No fake screenshots, no photo shopped millionaires.
This system is quite the performer and you can take a closer look at how it does so now >>http://bit.ly/jwcwMB
The world’s unemployment lines are filled with people who stood around waiting for an opportunity out of fear and timidity.
This is your chance to grab a copy of a breakthrough software and finally kick some butt in life.
Many marketing pros are going to have to rethink the 21st Century once this catches on.
They’ll want in bad and so should you.
If you’re already living large as an affiliate marketer, then I guess you’ll be leaving now.
As the old Irish cops used to say in the movies…
“Move along now. Nothing to see here.”
You’re just eliminating yourself from competition.

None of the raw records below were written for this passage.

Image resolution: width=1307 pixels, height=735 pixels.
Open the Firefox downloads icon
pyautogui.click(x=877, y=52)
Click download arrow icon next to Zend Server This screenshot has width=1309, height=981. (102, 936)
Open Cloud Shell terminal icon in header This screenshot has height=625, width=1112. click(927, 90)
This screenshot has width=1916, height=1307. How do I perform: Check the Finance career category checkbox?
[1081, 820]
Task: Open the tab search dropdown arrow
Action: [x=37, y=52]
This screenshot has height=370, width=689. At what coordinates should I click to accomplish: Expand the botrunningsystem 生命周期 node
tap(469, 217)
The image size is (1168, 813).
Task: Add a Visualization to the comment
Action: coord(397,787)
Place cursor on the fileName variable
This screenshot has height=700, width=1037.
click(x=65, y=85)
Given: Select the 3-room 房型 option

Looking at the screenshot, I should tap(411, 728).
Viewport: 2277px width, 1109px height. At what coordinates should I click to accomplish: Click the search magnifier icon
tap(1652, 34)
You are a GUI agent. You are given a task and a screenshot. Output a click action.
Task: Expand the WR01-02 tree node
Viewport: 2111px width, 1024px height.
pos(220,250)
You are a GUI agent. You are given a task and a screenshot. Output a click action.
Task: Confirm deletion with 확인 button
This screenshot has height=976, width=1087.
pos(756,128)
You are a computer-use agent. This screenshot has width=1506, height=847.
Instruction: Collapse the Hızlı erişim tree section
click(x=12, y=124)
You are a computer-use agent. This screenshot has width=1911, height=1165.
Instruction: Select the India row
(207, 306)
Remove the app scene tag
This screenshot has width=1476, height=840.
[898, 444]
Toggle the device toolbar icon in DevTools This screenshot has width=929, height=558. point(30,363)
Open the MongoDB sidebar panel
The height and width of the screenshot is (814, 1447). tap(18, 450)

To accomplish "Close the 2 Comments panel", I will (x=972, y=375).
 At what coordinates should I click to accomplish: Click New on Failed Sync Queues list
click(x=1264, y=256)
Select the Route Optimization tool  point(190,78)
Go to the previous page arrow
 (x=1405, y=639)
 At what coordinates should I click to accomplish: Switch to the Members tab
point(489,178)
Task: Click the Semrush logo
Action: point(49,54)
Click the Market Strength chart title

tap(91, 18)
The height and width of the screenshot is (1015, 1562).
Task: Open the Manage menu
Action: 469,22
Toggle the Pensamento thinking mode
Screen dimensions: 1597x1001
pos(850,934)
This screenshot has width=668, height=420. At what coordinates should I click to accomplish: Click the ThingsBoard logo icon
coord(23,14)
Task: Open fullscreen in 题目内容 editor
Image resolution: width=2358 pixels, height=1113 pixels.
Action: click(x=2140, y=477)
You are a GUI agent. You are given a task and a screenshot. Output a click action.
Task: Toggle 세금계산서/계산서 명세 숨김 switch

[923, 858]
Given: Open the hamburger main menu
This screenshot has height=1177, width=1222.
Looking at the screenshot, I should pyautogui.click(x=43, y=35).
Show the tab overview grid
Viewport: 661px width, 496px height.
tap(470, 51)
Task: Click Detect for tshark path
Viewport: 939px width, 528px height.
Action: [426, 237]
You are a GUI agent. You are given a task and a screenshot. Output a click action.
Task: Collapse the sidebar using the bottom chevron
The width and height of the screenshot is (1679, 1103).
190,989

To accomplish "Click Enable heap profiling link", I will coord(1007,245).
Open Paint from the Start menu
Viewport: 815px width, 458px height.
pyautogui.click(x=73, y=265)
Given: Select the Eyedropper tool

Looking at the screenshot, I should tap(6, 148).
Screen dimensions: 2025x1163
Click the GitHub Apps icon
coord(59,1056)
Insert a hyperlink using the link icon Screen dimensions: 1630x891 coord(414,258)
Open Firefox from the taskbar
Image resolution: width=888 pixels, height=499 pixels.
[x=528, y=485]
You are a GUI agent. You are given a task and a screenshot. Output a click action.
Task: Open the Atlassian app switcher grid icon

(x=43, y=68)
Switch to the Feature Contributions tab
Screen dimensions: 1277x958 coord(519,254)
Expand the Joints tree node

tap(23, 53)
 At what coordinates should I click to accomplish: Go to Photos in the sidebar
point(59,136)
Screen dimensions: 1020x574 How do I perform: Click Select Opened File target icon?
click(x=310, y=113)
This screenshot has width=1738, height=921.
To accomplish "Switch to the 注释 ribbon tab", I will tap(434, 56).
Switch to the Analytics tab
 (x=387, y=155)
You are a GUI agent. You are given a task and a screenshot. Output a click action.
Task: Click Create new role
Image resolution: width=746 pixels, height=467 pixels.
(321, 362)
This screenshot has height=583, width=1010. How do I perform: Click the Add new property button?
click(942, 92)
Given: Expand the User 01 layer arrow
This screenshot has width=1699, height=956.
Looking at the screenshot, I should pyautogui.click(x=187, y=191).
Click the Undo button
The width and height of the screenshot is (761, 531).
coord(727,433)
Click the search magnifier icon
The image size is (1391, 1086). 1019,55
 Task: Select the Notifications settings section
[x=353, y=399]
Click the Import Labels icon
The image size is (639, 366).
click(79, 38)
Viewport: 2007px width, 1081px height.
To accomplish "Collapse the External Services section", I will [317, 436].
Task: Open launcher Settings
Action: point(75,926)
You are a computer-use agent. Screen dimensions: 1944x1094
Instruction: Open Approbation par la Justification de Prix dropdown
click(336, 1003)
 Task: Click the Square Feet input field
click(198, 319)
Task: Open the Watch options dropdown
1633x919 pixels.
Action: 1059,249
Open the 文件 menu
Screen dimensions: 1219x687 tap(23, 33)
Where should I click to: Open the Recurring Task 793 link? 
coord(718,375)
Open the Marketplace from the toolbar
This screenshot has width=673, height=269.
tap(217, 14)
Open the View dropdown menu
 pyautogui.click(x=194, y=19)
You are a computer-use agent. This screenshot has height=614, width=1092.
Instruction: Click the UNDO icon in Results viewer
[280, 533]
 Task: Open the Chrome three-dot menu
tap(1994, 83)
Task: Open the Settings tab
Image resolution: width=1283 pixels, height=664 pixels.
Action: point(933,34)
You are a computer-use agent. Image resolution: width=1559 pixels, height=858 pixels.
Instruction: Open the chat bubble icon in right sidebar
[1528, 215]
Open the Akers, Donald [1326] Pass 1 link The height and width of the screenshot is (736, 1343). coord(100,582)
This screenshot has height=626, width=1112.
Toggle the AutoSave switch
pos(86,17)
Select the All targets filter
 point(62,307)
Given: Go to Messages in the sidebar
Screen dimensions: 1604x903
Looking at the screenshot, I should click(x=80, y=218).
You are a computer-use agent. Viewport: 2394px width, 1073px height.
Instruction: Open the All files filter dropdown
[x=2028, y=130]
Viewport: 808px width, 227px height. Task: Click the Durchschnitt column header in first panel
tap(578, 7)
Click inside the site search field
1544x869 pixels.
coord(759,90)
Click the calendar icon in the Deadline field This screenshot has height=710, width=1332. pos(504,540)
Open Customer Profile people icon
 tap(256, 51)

And if you’re a newbie, you don’t need any affiliate marketing know-how at all.
Thirty-two seconds sets the system up and aligns it. Then let the traffic flow, the commissions swell and the music play because you don’t have to do squat, unless you want to.
Hope you make the right move.
Nigel is waiting for you on the inside >>>http://bit.ly/jwcwMB
To Greater Success!
Darell B. Provost



CA passed a law taxing out-of-state retailers with CA affiliates. Amazon terminated affiliate’s including Tim Ferris who lost a five figure monthly income.